CausalLMOutputWithPast(loss=None, logits=tensor([[[ -3.5625, -11.6875, -11.6875,  ...,  -7.3750,  -7.0312,  -9.8750],
         [  2.0938,  -8.3125,  -8.4375,  ...,  -7.7812,  -5.3125,  -9.5000],
         [-10.4375, -20.6250, -20.7500,  ..., -16.1250, -14.0625, -19.2500],
         [ 12.8750,  -4.2188,  -4.5000,  ...,   1.7891,   1.9297,  -2.0938],
         [ -0.0728, -13.3125, -13.5625,  ...,  -8.6250,  -3.8594, -12.6875]]],
       dtype=torch.bfloat16, grad_fn=<UnsafeViewBackward0>), past_key_values=DynamicCache(layers=[<transformers.cache_utils.DynamicLayer object at 0x78d8f938dd50>, <transformers.cache_utils.DynamicLayer object at 0x78d8f9380e90>, <transformers.cache_utils.DynamicLayer object at 0x78d8f9382cd0>, <transformers.cache_utils.DynamicLayer object at 0x78d8f9380b50>, <transformers.cache_utils.DynamicLayer object at 0x78d8f9380c90>, <transformers.cache_utils.DynamicLayer object at 0x78d8f9380b90>, <transformers.cache_utils.DynamicLayer object at 0x78d8f93800d0>, <transformer

The primary output of the model are the logits, which correspond to unnormalized scores for each token. We're interested in the scores for the last token. (The first dimension here is for the batch, and we have a batch of one.)

In [40]:
print(output.logits.shape)

logits = output.logits[0][-1]
print(logits)

torch.Size([1, 5, 49152])
tensor([ -0.0728, -13.3125, -13.5625,  ...,  -8.6250,  -3.8594, -12.6875],
       dtype=torch.bfloat16, grad_fn=<SelectBackward0>)
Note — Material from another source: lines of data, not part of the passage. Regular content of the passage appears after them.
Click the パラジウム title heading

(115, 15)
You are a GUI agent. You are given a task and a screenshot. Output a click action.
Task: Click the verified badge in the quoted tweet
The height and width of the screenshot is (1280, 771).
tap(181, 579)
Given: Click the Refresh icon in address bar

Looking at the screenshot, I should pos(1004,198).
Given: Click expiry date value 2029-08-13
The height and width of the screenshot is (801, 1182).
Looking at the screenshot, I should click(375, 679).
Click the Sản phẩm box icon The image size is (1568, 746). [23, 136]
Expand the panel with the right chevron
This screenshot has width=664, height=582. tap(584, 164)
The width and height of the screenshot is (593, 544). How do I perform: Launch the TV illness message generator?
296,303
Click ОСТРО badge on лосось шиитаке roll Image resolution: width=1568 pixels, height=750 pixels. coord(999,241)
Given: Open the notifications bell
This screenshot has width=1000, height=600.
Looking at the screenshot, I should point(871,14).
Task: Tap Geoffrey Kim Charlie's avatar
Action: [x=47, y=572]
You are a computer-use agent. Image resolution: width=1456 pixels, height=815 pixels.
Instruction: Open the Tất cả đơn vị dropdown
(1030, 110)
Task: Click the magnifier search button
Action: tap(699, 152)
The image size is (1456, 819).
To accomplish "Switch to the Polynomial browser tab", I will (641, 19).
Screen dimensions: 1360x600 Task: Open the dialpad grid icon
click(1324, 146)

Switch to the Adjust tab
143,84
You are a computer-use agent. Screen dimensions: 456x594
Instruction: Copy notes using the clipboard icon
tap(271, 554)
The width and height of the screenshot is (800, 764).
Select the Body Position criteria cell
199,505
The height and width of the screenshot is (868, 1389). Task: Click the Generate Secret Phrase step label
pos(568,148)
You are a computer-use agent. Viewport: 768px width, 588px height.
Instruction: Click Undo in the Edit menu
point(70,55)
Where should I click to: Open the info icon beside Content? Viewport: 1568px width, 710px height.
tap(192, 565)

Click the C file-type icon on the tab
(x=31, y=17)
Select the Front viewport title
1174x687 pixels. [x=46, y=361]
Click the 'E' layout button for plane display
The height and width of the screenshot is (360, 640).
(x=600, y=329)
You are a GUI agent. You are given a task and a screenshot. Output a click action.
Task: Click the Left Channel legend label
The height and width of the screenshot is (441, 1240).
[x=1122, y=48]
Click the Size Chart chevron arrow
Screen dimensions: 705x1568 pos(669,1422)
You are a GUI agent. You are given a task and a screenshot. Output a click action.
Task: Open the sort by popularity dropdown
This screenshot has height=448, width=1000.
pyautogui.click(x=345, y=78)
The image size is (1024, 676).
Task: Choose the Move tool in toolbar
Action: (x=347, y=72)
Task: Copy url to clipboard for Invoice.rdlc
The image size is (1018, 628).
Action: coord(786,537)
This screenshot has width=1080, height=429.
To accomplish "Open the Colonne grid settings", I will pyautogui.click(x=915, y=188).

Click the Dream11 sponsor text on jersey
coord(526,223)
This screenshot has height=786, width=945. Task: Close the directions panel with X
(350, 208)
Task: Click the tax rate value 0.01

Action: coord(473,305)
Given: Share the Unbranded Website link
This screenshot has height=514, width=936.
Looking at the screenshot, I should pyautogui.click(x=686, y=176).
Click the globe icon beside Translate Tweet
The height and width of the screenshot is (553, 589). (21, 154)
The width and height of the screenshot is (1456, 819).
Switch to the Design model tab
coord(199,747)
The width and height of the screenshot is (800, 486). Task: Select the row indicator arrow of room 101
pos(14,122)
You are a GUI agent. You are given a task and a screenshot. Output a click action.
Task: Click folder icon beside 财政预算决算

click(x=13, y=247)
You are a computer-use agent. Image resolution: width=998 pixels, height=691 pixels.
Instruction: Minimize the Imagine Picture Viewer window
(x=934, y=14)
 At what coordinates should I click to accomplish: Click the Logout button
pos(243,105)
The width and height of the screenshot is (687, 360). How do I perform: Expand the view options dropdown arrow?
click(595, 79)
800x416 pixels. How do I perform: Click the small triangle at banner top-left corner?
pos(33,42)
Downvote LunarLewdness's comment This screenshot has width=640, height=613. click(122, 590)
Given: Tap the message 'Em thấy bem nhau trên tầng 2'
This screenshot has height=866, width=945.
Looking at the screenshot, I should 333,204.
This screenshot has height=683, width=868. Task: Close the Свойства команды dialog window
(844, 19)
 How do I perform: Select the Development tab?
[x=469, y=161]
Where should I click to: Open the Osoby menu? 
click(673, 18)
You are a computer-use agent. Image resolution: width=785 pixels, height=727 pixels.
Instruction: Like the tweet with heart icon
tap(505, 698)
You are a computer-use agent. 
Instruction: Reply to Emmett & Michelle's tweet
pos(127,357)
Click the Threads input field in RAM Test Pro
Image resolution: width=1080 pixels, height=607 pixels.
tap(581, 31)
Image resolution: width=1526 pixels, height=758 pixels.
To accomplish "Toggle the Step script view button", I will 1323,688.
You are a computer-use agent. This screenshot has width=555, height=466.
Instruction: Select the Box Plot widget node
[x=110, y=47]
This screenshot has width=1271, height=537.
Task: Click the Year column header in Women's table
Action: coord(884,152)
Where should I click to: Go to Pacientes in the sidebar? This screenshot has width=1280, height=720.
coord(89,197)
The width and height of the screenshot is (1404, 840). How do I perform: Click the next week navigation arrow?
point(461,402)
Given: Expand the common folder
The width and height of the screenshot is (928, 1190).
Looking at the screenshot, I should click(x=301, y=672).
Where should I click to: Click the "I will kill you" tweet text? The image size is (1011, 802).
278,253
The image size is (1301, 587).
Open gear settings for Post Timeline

For greedy decoding, we can just take the argmax, which gives us the index of the most likely next word.

In [41]:
logits.argmax()

tensor(27101)

In [42]:
tokenizer.convert_ids_to_tokens([logits.argmax()])

['ĠCopenhagen']

If we wanted to continue generating more than one word, we would simply append this index to `input_ids` and invoke the model again.